# start of QUOTED PASSAGE

Remote-replication (DR)

From OSNEXUS Online Documentation Site
Jump to: navigation, search

Volume & Share Remote-Replication (DR Setup) Overview

QuantaStor supports remote-replication of both Storage Volumes (SAN) and Network Shares (NAS). Remote-replication is typically setup with a Remote-Replication Schedule but can also be done as a one-time replication without a schedule. Remote-replication is done asynchronously and is block-level incremental for both Storage Volumes and Network Shares. Block-level incremental means that only the changes (aka deltas) made to the source volumes and shares are replicated to the destination. This makes efficient use of WAN bandwidth and enables near-CDP type functionality replication schedules can be set to replicate ever couple minutes to keep the destination copies in close lock-step with the sources.


Full Copy vs Incremental Replication

All replication starts with a full copy of the source to the destination and this can take some time depending on the speed of the network and the amount of data to be transferred. After the initial full copy all subsequent replication operations are delta based so only the changes (block level incremental) are transferred. Replication supports compression and encryption options.

Cascading & N-way Replication

Remote-replication of any set of Network Shares and Storage Volumes can be setup to replicate to multiple destinations, this is called N-way replication. For example, a Network Share 'datastore1' can be setup to be replicated to destination pool-2 and pool-3. This is done by setting up two replication schedules, one to replicate to 'pool-2' and a second to replicate 'datastore1' to destination 'pool-3' where the destination pools can be on any QuantaStor systems within the Storage Grid.

Cascading replication may also be setup where a given source like 'datastore1' is first replicated to one destination like 'pool-2' from which it is then replicated to destination 'pool-3'. Cascading replication reduces the load on the primary storage as the replication is done once to a secondary system and then from there the same data is sent to a tertiary system without any load on the primary. Cascading replication is setup by creating multiple Replication Schedules and may cascade multiple times from system to system.

Minimum Requirements for Remote-replication

  • 2x QuantaStor storage systems within a QuantaStor Grid each with a Storage Pool.
  • Storage pools do not need to be the same size or and the hardware and disk types on the systems can be asymmetrical (non-matching pool size and hardware configurations).
  • Replication may be cascaded across many systems from pool to pool.
  • Replication may be configured to be N-way, replicating from one-to-many or many-to-one system.
  • Replication is incremental/delta based so only the changes are sent and only for actual data blocks, empty space is not transmitted.
  • Replication is supported for both Storage Volumes and Network Shares.
  • Replication interval may be set to as low as 5 minutes for interval based schedule configurations or scheduled to run at specific hours on specific days.
  • All data is AES 256 encrypted on the wire and leverages AES-NI chipset features to accelerate encryption/decryption performance by roughly 8x. Typical performance overhead due to encryption is 20%.

# end of QUOTED PASSAGE

## THE EXERCISE
According to the remote-replication page, what is the shortest replication interval allowed for interval-based schedules?

# start of INFORMATION PROVIDED

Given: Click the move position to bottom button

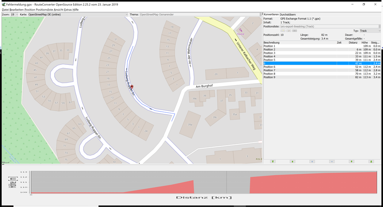Looking at the screenshot, I should pyautogui.click(x=371, y=162).
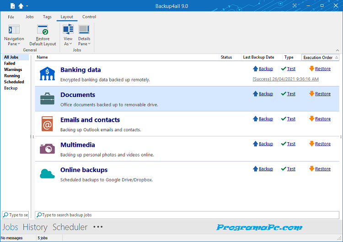Click the Documents briefcase icon
343x242 pixels.
pos(47,99)
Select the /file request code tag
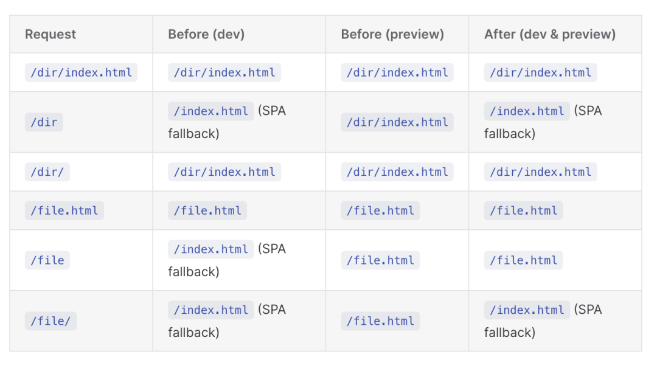Viewport: 657px width, 371px height. coord(47,260)
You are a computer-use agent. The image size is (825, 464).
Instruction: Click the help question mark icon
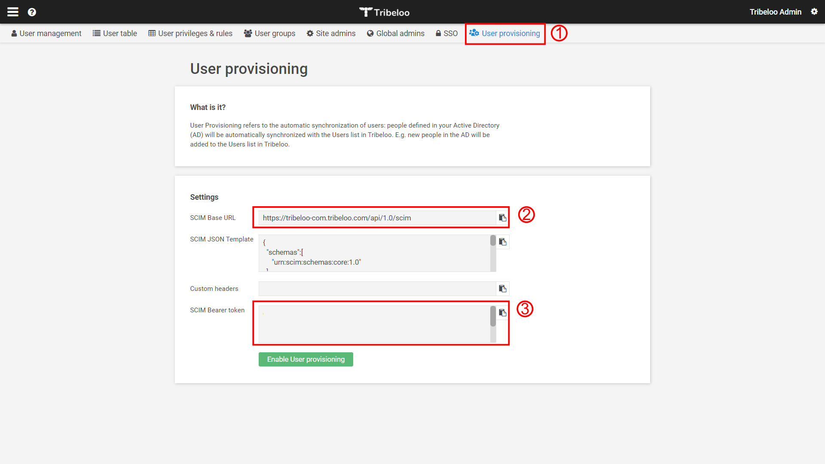click(32, 11)
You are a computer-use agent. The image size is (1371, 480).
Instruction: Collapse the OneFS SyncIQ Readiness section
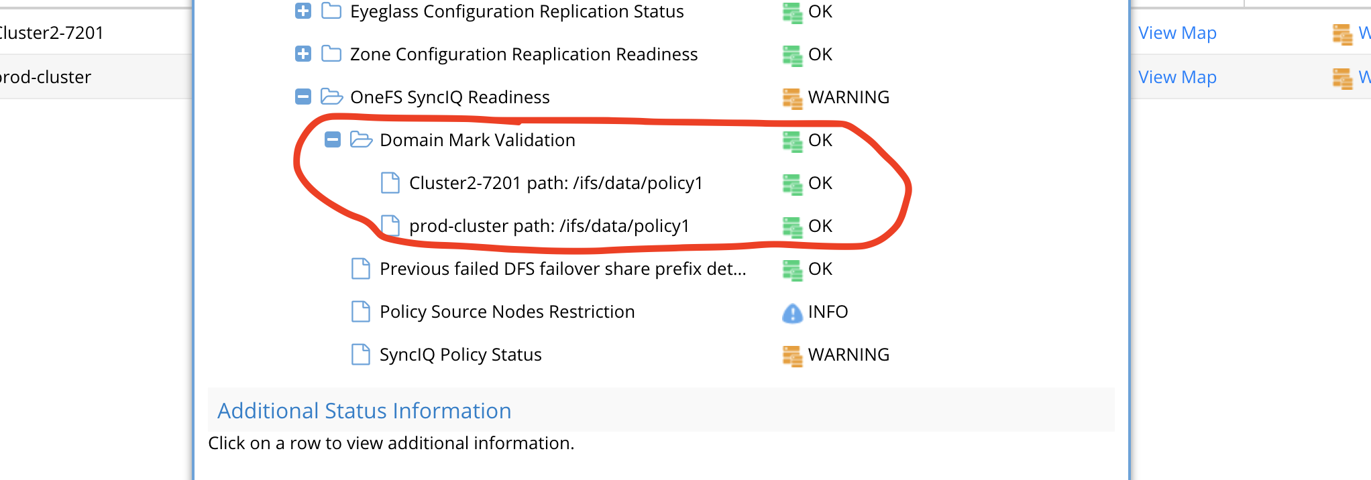[303, 97]
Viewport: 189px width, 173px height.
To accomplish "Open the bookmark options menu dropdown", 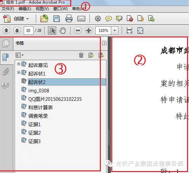I will pos(20,55).
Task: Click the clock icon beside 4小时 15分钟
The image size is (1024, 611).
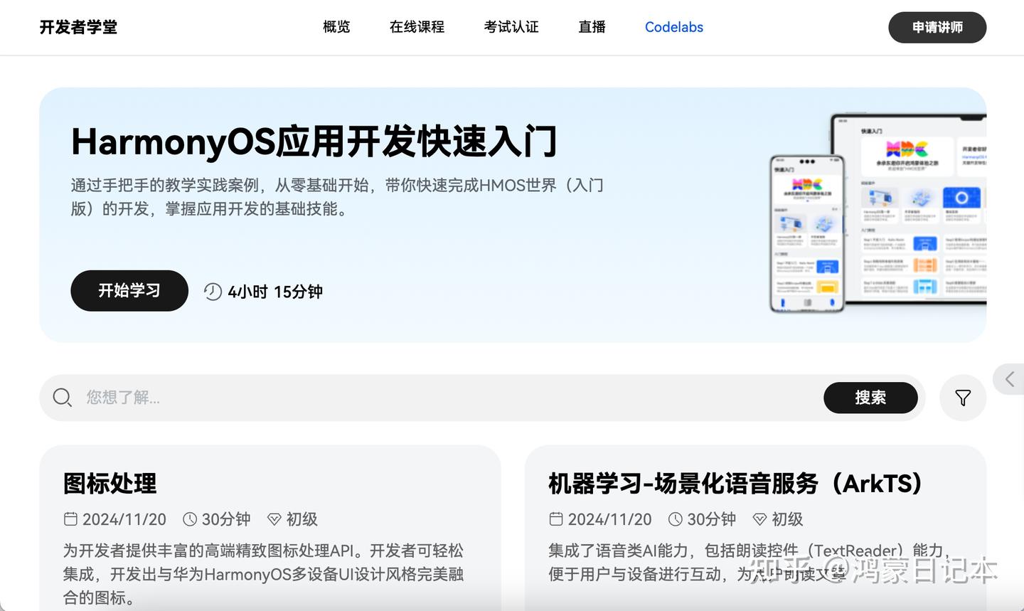Action: pyautogui.click(x=212, y=291)

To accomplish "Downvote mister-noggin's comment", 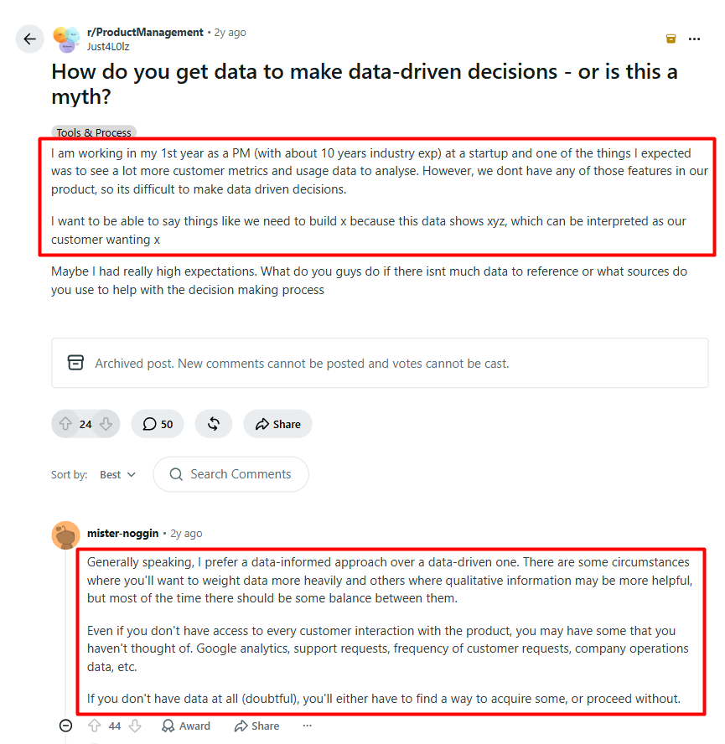I will (x=135, y=726).
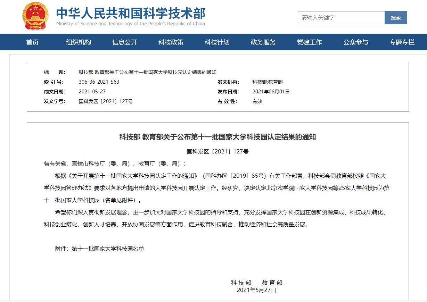
Task: Click the bold notice headline in article body
Action: click(217, 137)
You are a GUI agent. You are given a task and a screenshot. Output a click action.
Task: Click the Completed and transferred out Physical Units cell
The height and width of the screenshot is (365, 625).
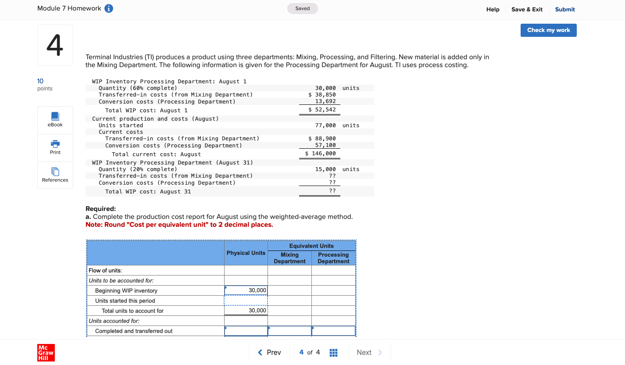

# end of INFORMATION PROVIDED

## SOLUTION TO THE EXERCISE
5 minutes.